■ Given text:
--- --- ---

What to Watch: Projects and Trends to Keep an Eye On
Toughest Challenge or Greatest Opportunity?
The pandemic continues to have a lingering impact on the office sector. As employees work from home—reports show just 40 percent are back in the office—companies have found they can rein in expenses by offloading unused space. According to research by Transwestern, there’s about 9 million square feet of sublease space available locally, with some notable companies looking to lighten their real estate obligations. In Plano, 225,000 square feet is available in Liberty Mutal’s new Legacy West high-rise. Another 327,400 square feet hit the market after Reata Pharmaceuticals moved into a smaller space. How much of this sublease space will be absorbed—and how quickly—remains to be seen. But at least one top broker is optimistic. “Someone is going to snag it,” says CBRE’s Jeff Ellerman, who leases Reata Pharmaceuticals’ space in Legacy business park.
More Downtown Residences
A little more than 25 years ago, downtown Dallas had just 200 residents. About 20,000 multifamily units have been added since then—and more are on the way. New developments include Dallas Gateway on Ross Avenue from Portman Holdings, which aims to add 700 apartments, along with office and retail space. But, in moves that will further stabilize the downtown market, many of the new apartments are coming from the redevelopment of underperforming office towers. Projects include Woods Capital’s revamp of Bryan Tower and a renovation of Energy Plaza by Todd Interests, which recently added 324 luxury residential units in its vertical mixed-use tower, The National.

--- --- ---

■ Work task 1: List every company named in the "More Downtown Residences" section of the projects-and-trends piece.
■ Work task 2:
Answer these from the projects-and-trends piece, one per line:
(a) What percentage of employees are reported to be back in the office?
(b) How many residents did downtown Dallas have a little more than 25 years ago?
(c) How many apartments does Dallas Gateway aim to add?
■ Work task 3: Reproduce the passage of the projects-and-trends piece starting with "More Downtown Residences" and going on through "tower, The National.".
The lines that follow have no connection to the text above.

■ Data section:
--- --- ---

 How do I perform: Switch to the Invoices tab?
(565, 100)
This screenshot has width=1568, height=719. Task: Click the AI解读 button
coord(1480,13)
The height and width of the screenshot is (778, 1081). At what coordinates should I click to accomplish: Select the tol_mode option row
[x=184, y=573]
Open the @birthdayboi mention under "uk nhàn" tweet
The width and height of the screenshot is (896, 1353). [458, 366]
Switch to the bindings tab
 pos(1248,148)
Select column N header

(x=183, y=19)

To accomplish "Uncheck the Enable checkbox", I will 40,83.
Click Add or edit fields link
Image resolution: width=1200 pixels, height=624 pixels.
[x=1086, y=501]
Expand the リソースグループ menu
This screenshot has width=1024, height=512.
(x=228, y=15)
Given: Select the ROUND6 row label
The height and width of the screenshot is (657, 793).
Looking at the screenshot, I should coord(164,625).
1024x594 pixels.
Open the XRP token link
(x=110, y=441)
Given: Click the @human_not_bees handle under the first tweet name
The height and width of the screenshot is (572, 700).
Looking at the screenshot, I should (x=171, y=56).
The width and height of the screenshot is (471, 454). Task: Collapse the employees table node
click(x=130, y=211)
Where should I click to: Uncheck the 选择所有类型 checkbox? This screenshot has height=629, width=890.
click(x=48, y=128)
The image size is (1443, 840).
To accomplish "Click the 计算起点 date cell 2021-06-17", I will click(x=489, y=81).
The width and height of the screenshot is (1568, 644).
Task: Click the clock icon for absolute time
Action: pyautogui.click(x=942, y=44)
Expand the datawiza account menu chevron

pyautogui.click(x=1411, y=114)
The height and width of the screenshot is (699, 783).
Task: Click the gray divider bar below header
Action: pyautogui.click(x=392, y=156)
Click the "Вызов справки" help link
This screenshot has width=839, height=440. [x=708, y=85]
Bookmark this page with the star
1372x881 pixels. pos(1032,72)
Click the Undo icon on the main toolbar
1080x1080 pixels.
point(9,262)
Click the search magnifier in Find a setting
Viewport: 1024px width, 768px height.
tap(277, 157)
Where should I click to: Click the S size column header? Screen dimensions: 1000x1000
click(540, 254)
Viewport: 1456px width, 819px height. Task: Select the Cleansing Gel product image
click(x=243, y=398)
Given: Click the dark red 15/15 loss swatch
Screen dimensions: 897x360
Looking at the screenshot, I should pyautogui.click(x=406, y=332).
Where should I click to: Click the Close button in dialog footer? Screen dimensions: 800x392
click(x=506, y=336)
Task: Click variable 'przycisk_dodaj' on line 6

--- --- ---

■ Answer 1: Portman Holdings, Woods Capital, Todd Interests

■ Answer 2:
(a) 40 percent
(b) 200
(c) 700

■ Answer 3:
More Downtown Residences
A little more than 25 years ago, downtown Dallas had just 200 residents. About 20,000 multifamily units have been added since then—and more are on the way. New developments include Dallas Gateway on Ross Avenue from Portman Holdings, which aims to add 700 apartments, along with office and retail space. But, in moves that will further stabilize the downtown market, many of the new apartments are coming from the redevelopment of underperforming office towers. Projects include Woods Capital’s revamp of Bryan Tower and a renovation of Energy Plaza by Todd Interests, which recently added 324 luxury residential units in its vertical mixed-use tower, The National.